**Exercise directions**
Give back the full set of entries exactly, keeping each line intact.

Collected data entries
-.-.-

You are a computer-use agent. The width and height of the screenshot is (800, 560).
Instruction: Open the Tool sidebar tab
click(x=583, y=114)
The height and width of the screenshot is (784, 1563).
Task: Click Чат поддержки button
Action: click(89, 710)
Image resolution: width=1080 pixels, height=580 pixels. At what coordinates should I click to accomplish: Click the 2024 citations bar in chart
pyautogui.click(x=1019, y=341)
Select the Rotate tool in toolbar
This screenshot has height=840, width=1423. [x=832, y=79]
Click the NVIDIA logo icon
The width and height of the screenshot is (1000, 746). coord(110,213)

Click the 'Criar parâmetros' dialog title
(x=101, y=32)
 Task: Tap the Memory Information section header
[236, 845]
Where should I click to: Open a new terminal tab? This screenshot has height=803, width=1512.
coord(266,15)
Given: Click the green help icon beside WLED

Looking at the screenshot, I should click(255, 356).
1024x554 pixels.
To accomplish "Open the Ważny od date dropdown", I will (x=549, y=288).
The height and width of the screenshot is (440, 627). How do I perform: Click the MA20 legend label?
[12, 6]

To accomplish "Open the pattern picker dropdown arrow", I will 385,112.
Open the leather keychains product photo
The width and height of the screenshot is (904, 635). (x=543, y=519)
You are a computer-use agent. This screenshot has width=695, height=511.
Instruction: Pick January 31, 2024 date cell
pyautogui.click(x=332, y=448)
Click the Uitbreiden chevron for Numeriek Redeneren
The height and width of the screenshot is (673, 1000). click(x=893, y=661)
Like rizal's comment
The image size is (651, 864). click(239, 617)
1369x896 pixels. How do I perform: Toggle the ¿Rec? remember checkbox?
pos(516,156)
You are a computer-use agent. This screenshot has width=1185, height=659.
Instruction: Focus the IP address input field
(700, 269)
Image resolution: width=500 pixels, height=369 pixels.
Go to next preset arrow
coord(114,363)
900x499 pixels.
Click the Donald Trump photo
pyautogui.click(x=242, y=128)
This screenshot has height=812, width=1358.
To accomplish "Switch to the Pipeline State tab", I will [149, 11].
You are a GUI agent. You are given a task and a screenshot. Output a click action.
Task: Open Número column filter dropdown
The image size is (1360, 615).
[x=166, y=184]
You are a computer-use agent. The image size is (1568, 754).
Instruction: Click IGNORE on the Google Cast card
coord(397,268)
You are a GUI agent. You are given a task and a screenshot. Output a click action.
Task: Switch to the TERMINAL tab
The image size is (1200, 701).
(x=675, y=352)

-.-.-

**Solution for this exercise**
You are a computer-use agent. The width and height of the screenshot is (800, 560).
Instruction: Open the Tool sidebar tab
click(x=583, y=114)
The height and width of the screenshot is (784, 1563).
Task: Click Чат поддержки button
Action: click(89, 710)
Image resolution: width=1080 pixels, height=580 pixels. At what coordinates should I click to accomplish: Click the 2024 citations bar in chart
pyautogui.click(x=1019, y=341)
Select the Rotate tool in toolbar
This screenshot has height=840, width=1423. [x=832, y=79]
Click the NVIDIA logo icon
The width and height of the screenshot is (1000, 746). coord(110,213)

Click the 'Criar parâmetros' dialog title
(x=101, y=32)
 Task: Tap the Memory Information section header
[236, 845]
Where should I click to: Open a new terminal tab? This screenshot has height=803, width=1512.
coord(266,15)
Given: Click the green help icon beside WLED

Looking at the screenshot, I should click(255, 356).
1024x554 pixels.
To accomplish "Open the Ważny od date dropdown", I will (x=549, y=288).
The height and width of the screenshot is (440, 627). How do I perform: Click the MA20 legend label?
[12, 6]

To accomplish "Open the pattern picker dropdown arrow", I will 385,112.
Open the leather keychains product photo
The width and height of the screenshot is (904, 635). (x=543, y=519)
You are a computer-use agent. This screenshot has width=695, height=511.
Instruction: Pick January 31, 2024 date cell
pyautogui.click(x=332, y=448)
Click the Uitbreiden chevron for Numeriek Redeneren
The height and width of the screenshot is (673, 1000). click(x=893, y=661)
Like rizal's comment
The image size is (651, 864). click(239, 617)
1369x896 pixels. How do I perform: Toggle the ¿Rec? remember checkbox?
pos(516,156)
You are a computer-use agent. This screenshot has width=1185, height=659.
Instruction: Focus the IP address input field
(700, 269)
Image resolution: width=500 pixels, height=369 pixels.
Go to next preset arrow
coord(114,363)
900x499 pixels.
Click the Donald Trump photo
pyautogui.click(x=242, y=128)
This screenshot has height=812, width=1358.
To accomplish "Switch to the Pipeline State tab", I will [149, 11].
You are a GUI agent. You are given a task and a screenshot. Output a click action.
Task: Open Número column filter dropdown
The image size is (1360, 615).
[x=166, y=184]
You are a computer-use agent. The image size is (1568, 754).
Instruction: Click IGNORE on the Google Cast card
coord(397,268)
You are a GUI agent. You are given a task and a screenshot. Output a click action.
Task: Switch to the TERMINAL tab
The image size is (1200, 701).
(x=675, y=352)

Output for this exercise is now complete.